What to produce → I'd like the entries repeated exactly, pictures omitted.
Raw data Start Marker
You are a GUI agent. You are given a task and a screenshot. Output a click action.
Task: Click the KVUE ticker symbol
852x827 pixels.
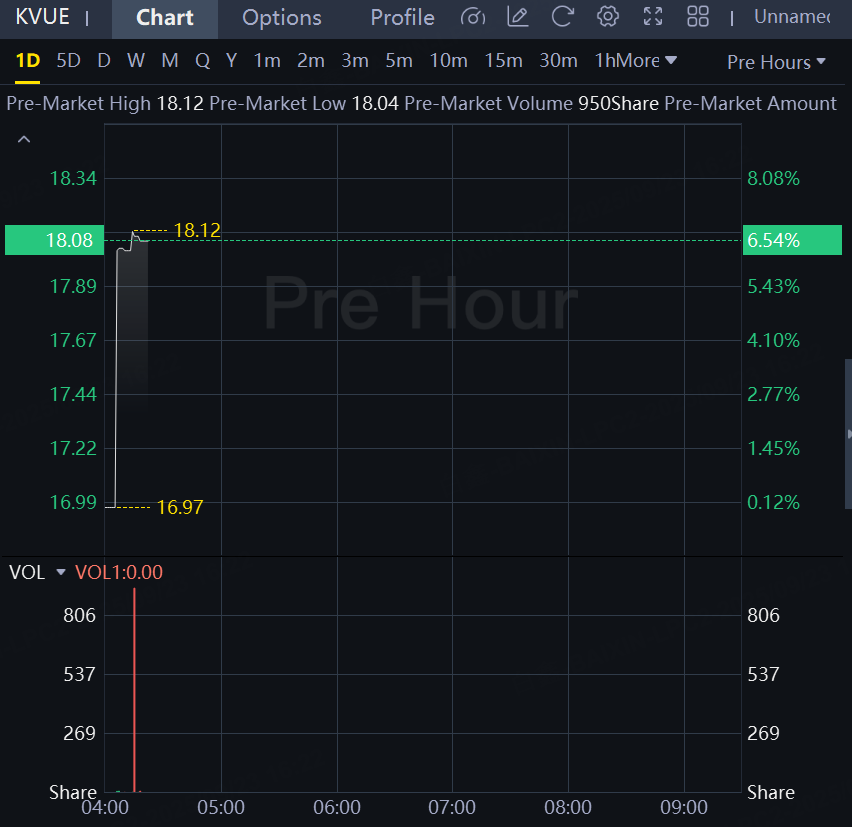pyautogui.click(x=42, y=17)
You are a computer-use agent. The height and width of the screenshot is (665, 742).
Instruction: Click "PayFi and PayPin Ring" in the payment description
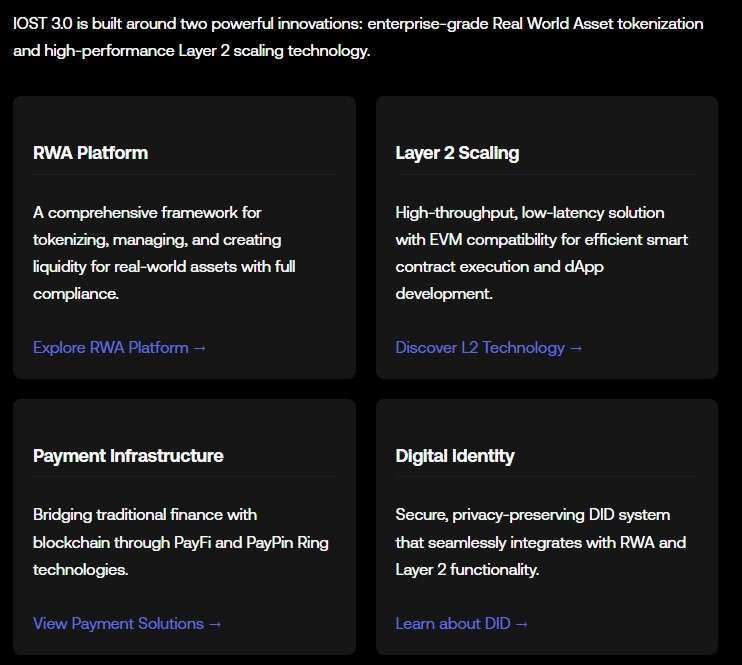coord(246,543)
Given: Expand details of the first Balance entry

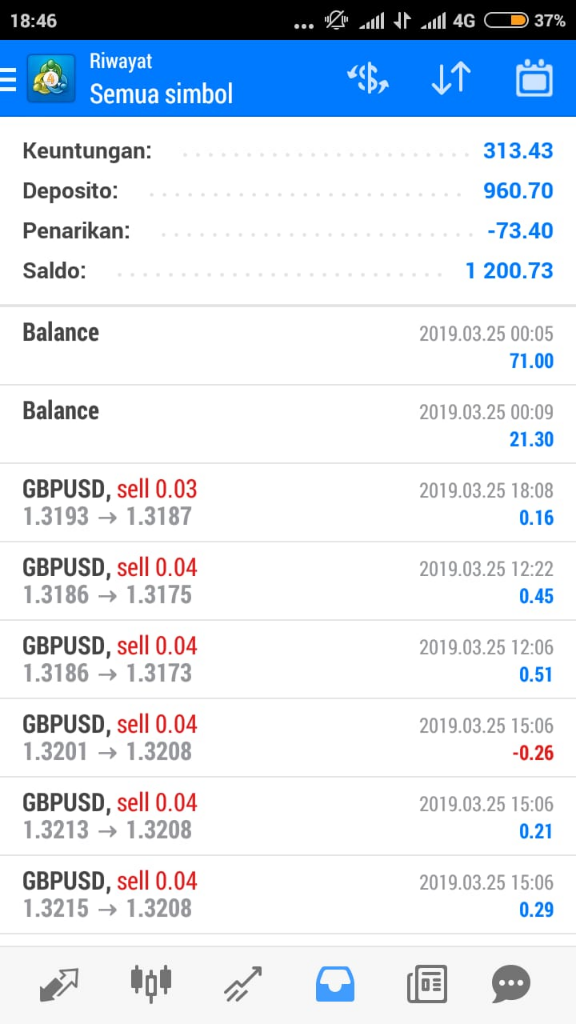Looking at the screenshot, I should [288, 345].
Raw data End Marker
Answer section →
You are a GUI agent. You are given a task and a screenshot. Output a click action.
Task: Click the KVUE ticker symbol
852x827 pixels.
pyautogui.click(x=42, y=17)
You are a computer-use agent. The height and width of the screenshot is (665, 742).
Instruction: Click "PayFi and PayPin Ring" in the payment description
coord(246,543)
Given: Expand details of the first Balance entry

Looking at the screenshot, I should [288, 345].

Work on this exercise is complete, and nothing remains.